§ PROVIDED PASSAGE
::::::::

How to find out what reads so much?

I’m running an insert test (described in depth in https://github.com/cockroachdb/cockroach/issues/38778) on a three (hardware, two CRDB per machine) node HDD hybrid (HDD for general storage and SSD as read cache) system.
What I can observe is with the number of committed transactions the performance deteriorates quickly:

and while 90th percentile latency remains somewhat consistent, 99th percentile drops significantly:


Disk read bytes show a massive amount of increase after a given time:



Also, it’s quite imbalanced:

You could say that I’m doing something wrong (stressing one hot range exclusively), but what’s strange here is the same physical node has the outstanding amount of reads, so I’m not sure.
/_status/hotranges doesn’t show this type of imbalance.

Maybe it’s after running out of RocksDB cache, because the first ~day was quiet disk read-wise (while writes happened of course):

So I would like to know what happens here, how can I dig deeper to understand why there are more reads with the number of inserted rows/database sizes increasing and how to handle this more effectively?

I think what you are observing is the result of RocksDB compacting the SSTables in the background as the data gets written. This activity should increase both with the number of bytes and the number of ranges.

You can confirm this hypothesis by checking that the reads stabilize then reduce significantly when you stop the write-heavy workload.

(There will always be a little amount of r/w traffic in the background due to background statistics collection and GC activity.)

A side question - any reason why you’d be running 2 nodes on the same hw server? This seems a bit unusal (and counter-productive to the availability/perf trade-offs of crdb).

With Elasticsearch (which is somewhat similar due to how Lucene works) I could save a huge amount of IO (and make it lot more performant) with late night manual compactions (called segment merging there).
This works by making a large segment in the night, which won’t be touched during the loaded period, therefore making compactions a lot smaller, because those will happen only on the data written throughout the day (the busy period).
Is there anything similar which can be done here? Or any RocksDB options to set/watch for?
Also, could an approach like Pingcap’s Titan (or Dgraph’s Badger) help here?

As for the 2 nodes on the same server: this is just a test setup and I wanted to have more inter-node communication to stress that part as well.
For prod, I would do one node per machine.

I do not believe CockroachDB provides knobs to configure RocksDB compaction, at least not in a way that it stops entirely until you re-enable it manually.

Maybe @peter has a better idea?

::::::::

§ MATERIAL PROVIDED

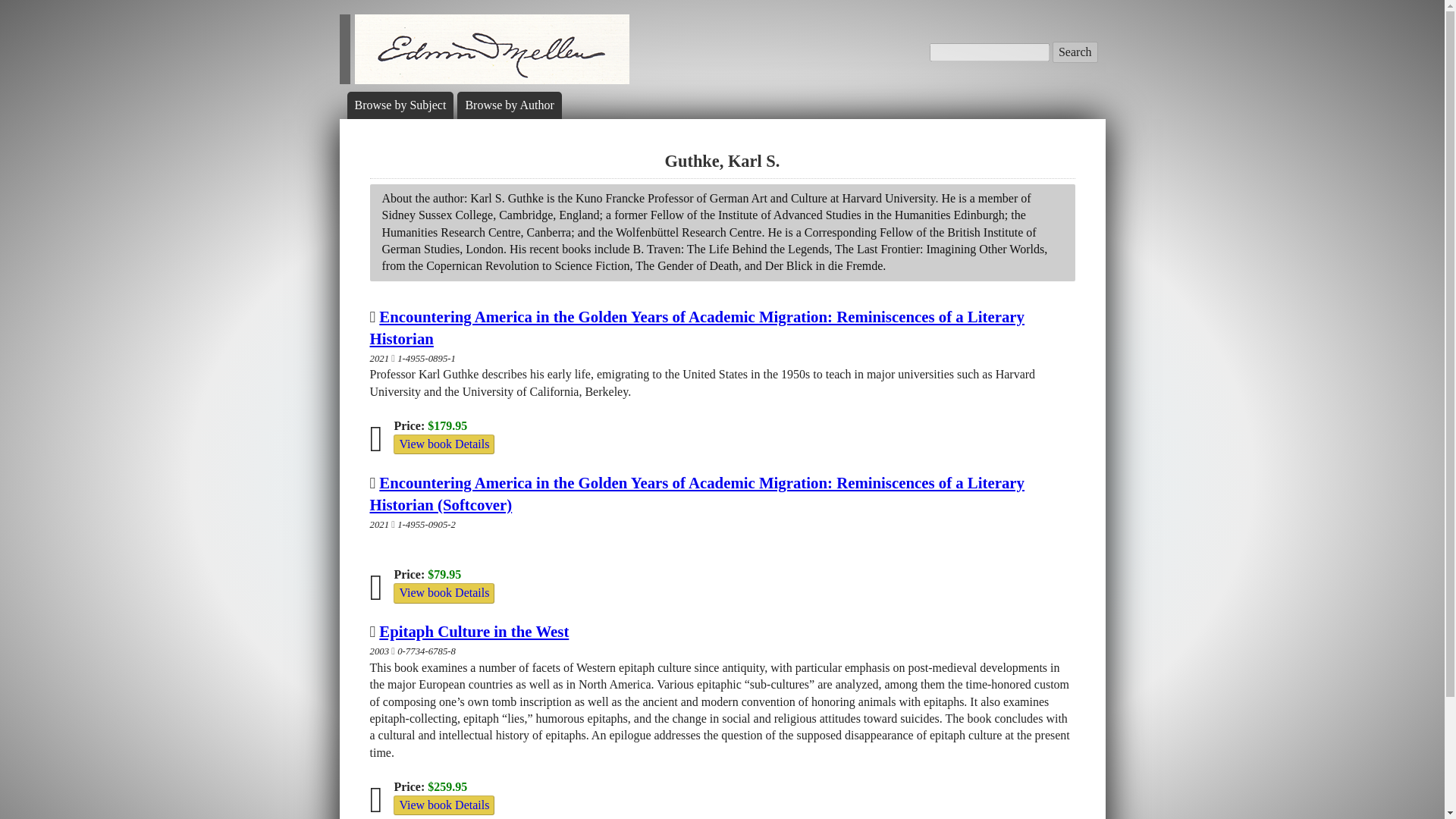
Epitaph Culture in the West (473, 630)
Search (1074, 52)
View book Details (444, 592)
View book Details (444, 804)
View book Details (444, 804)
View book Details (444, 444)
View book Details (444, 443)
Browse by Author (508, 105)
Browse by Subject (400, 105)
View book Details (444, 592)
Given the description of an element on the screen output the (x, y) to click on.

::::::::

§ DIRECTIONS
1. Please write out the part of the forum thread starting with "What I can observe" and going on through "type of imbalance.".
2. Pull out each line of the rows that contains the string "Browse", matching case.

§ ANSWERS TO THE TASKS
1.
What I can observe is with the number of committed transactions the performance deteriorates quickly:

and while 90th percentile latency remains somewhat consistent, 99th percentile drops significantly:


Disk read bytes show a massive amount of increase after a given time:



Also, it’s quite imbalanced:

You could say that I’m doing something wrong (stressing one hot range exclusively), but what’s strange here is the same physical node has the outstanding amount of reads, so I’m not sure.
/_status/hotranges doesn’t show this type of imbalance.

2.
Browse by Author (508, 105)
Browse by Subject (400, 105)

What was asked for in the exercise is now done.